● Given task: In the forum post about search engine bots, list everything the bots compare when they check how relevant a link is.

● Article:
Darkchilde wrote:They are used by the search engines to gather data, about links, words etc.
rustyness wrote:Darkchilde wrote:They are used by the search engines to gather data, about links, words etc.
To elaborate, commonly they'll start on a web page, cache the page and save every link on that page. They then visit a random sample of the links to other web pages or web site. As they visit other pages, the process starts again and they cache the new pages. The bots 'spider' out across the web, caching many web sites.
This is why the more links to your web site, the more often a bot is likely to visit and cache your web site and hence the higher ranking the web site is on Google's search rankings. They also compare the links on the page to the page's content and the content of the page that the link points to so that they can check how relevant the link is. More relevant links will also rank higher in search engines. If, for example, you had 100 photography web sites linking to your photography web site, it would rank higher than another photography web site that had 5000 links from, say, estate agents and online cooking courses.

● Data excerpt:
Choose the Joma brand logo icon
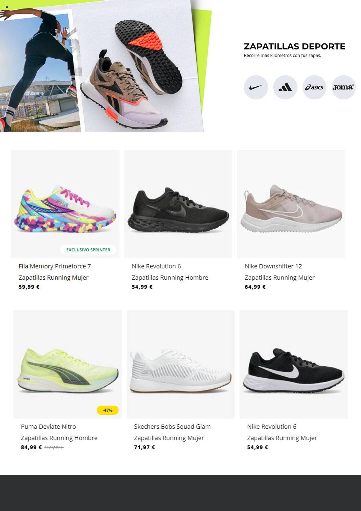(x=343, y=87)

● Final answer:
- The links on the page
- The page's content
- The content of the page that the link points to